The first woman to receive the Distinguished Artist Award from the Eiteljorg Museum of American Indians andWestern Art, WalkingStick also has been honored for her work by the Metropolitan Museum of Art. She is the recipient of numerous prestigious awards, including the National Endowment for the Arts Visual Artist Fellowship, the New York Foundation for the Arts NYSCA grant and the Rockefeller Foundation Residency in Bellagio, Italy. WalkingStick’s work is owned by more than 30 museums, including the Metropolitan Museum of Art in New York, the National Museum of the American Indian in Washington D.C., the National Gallery of Canada in Ottawa and the Israel Museum in Jerusalem.
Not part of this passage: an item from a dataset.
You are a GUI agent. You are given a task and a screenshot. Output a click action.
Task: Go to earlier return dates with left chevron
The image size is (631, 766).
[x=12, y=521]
A former Professor of Art at Cornell University, she earned her B.F.A. from Arcadia University and her M.F.A. from the Pratt Institute in New York. “Painting is a language that speaks visually of that which cannot be stated verbally,” she says.
“My wish has been to express our Native and non-native shared identity. I want all people to hold on to their cultures — but I also want to encourage a mutual recognition of a shared being.” Through her art, WalkingStick is building cultural bridges and understanding.